= Beginning of Section =
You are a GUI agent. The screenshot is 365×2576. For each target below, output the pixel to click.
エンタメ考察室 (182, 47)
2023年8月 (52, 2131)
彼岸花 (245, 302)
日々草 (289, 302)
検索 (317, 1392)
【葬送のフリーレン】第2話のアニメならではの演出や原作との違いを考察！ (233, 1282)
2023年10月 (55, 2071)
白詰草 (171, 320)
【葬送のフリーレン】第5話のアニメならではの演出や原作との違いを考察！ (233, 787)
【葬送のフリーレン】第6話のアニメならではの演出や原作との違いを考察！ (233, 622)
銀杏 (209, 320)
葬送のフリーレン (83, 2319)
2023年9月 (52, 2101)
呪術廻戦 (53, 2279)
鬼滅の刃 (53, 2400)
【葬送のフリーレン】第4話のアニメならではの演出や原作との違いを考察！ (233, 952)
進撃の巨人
= End of Section =
ASSIGNED TASK -> Every line with the string "葬送のフリーレン" in the material should be returned.

TASK SOLUTION ->
【葬送のフリーレン】第2話のアニメならではの演出や原作との違いを考察！ (233, 1282)
【葬送のフリーレン】第5話のアニメならではの演出や原作との違いを考察！ (233, 787)
【葬送のフリーレン】第6話のアニメならではの演出や原作との違いを考察！ (233, 622)
葬送のフリーレン (83, 2319)
【葬送のフリーレン】第4話のアニメならではの演出や原作との違いを考察！ (233, 952)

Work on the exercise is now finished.